Publishing giant Electronic Arts has revealed that it has more than 500m active player accounts as of the end of the 2019 fiscal year.
That's according to CEO Andrew Wilson (pictured), who - speaking to investors as transcribed by Seeking Alpha - said that this was driven by its existing live games in addition to new IP such as Apex Legends. The top exec also said that close-to 30 per cent of the free-to-play battle royale title's players were new to EA, likely younger players drawn in by big streaming and YouTube personalities giving the game a shot.
Furthermore, Wilson said that there are 3.5m subscribers to EA Origin and EA Access on PC and Xbox platforms, a figure that's set to grow with the all-you-can-eat service coming to PlayStation 4, too.
This figure and the 500m stat from the head of the story are important as Electronic Arts - like Google and Microsoft - targets the streaming and subscription business models.

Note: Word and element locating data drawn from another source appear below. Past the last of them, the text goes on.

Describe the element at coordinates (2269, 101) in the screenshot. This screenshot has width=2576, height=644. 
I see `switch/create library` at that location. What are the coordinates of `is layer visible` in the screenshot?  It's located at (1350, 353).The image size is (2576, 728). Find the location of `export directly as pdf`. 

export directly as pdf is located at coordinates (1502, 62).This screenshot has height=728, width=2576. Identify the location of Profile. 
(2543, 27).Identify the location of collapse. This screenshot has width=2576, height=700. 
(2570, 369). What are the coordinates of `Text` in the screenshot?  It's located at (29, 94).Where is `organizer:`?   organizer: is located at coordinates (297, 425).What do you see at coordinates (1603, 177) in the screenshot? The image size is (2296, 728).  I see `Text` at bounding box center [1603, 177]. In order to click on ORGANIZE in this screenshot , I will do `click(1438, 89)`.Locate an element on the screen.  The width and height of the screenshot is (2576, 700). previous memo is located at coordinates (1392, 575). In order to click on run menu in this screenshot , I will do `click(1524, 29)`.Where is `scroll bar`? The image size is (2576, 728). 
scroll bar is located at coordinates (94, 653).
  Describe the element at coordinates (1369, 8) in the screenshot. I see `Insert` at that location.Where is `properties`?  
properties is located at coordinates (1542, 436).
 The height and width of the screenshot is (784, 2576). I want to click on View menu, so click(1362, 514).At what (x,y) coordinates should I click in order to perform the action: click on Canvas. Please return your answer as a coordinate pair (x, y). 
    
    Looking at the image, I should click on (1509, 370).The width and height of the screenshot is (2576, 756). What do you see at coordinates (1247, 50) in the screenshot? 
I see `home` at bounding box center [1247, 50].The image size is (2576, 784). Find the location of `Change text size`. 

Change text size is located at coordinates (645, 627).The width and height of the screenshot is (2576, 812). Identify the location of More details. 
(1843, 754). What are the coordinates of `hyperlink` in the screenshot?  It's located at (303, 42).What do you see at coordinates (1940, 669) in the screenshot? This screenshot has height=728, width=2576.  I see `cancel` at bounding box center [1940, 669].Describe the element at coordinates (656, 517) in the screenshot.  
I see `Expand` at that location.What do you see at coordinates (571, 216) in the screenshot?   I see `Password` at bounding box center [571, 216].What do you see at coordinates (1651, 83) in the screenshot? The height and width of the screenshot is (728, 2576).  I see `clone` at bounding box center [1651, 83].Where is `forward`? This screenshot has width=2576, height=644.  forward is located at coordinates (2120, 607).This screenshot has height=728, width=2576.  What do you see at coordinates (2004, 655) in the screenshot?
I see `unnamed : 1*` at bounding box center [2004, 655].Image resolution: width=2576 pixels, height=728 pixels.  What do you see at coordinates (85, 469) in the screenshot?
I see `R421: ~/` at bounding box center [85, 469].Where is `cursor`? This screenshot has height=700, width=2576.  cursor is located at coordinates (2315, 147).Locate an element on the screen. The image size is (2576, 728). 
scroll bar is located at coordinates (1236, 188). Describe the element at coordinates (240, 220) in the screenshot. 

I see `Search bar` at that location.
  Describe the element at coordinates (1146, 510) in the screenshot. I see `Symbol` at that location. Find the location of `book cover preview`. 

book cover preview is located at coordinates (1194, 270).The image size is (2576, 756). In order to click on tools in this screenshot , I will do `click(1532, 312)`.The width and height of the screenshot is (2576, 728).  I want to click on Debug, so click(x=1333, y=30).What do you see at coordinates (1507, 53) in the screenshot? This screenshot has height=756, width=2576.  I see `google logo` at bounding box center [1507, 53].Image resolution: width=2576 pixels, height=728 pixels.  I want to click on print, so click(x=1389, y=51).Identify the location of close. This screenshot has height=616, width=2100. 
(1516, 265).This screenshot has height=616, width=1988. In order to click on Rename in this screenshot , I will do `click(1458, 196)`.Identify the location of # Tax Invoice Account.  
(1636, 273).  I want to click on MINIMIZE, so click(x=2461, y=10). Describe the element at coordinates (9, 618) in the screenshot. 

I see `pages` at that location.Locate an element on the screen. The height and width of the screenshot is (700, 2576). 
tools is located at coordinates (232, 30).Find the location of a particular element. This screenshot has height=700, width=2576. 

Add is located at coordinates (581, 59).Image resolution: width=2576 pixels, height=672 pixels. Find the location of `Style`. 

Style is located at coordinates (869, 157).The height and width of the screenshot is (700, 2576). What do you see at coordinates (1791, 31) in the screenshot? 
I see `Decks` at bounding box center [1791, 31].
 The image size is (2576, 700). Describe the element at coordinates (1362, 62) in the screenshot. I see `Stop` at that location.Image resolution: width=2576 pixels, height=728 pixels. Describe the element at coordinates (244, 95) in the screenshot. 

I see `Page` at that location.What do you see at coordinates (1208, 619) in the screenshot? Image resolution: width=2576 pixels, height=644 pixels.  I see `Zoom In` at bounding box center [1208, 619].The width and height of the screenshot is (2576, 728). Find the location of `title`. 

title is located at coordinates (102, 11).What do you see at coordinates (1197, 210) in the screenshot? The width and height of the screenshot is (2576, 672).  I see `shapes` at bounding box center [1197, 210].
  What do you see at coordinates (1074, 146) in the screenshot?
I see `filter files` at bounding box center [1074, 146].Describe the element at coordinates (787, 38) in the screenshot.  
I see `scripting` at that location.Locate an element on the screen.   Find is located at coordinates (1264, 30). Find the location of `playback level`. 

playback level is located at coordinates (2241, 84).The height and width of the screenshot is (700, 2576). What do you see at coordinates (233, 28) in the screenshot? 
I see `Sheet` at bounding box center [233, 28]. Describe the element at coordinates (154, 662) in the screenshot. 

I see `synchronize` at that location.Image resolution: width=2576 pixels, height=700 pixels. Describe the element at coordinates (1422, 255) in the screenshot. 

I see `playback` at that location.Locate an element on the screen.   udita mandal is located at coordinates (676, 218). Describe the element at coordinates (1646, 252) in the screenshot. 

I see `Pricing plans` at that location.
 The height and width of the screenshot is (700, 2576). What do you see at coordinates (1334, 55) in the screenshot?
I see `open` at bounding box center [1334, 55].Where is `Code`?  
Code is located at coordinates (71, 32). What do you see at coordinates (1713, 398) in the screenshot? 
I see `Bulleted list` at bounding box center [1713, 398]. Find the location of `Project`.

As a result of the aforementioned new audience, net bookings - on-going spending - was up 14 per cent year-on-year with CFO Blake Jorgensen citing both Apex Legends and Anthem for this figure. The finance boss said that digital net bookings are now 75 per cent of EA's business, an increase on the 68 per cent seen in the previous fiscal year.
Apex Legends, too, drove live services net bookings – on-going spending on season passes and so on – which brought in $845m, an increase of 24 per cent.
Looking at PC and console digital games, Electronic Arts saw an increase of ten per cent year-on-year. The firm now sees that 49 per cent of its sales are digital on PlayStation 4 and Xbox One, with Anthem being "the most digital game" that EA has ever launched. This is likely due to the plethora of digital launch deals on BioWare's MMO.
Electronic Arts is predicting that it will sell between six and eight million between its launch at the end of 2019 and the end of the 2020 fiscal year in March, while a brand new Need for Speed title predicted to shift four million units. Interestingly, EA isn't willing to put a forecast figure on a forthcoming Plants vs Zombies title, likely due to the fact that series is aimed at a slightly younger audience whose tastes and spending power are hard to predict in a post-Fortnite world.
The publishing giant expects that boxed sales will drop four per cent for the coming year, while digital net bookings will see a six per cent rise. The live services segment of that figure will be growing 10-to-15 per cent, driven by the likes of Apex Legends, FIFA Ultimate Team and The Sims 4.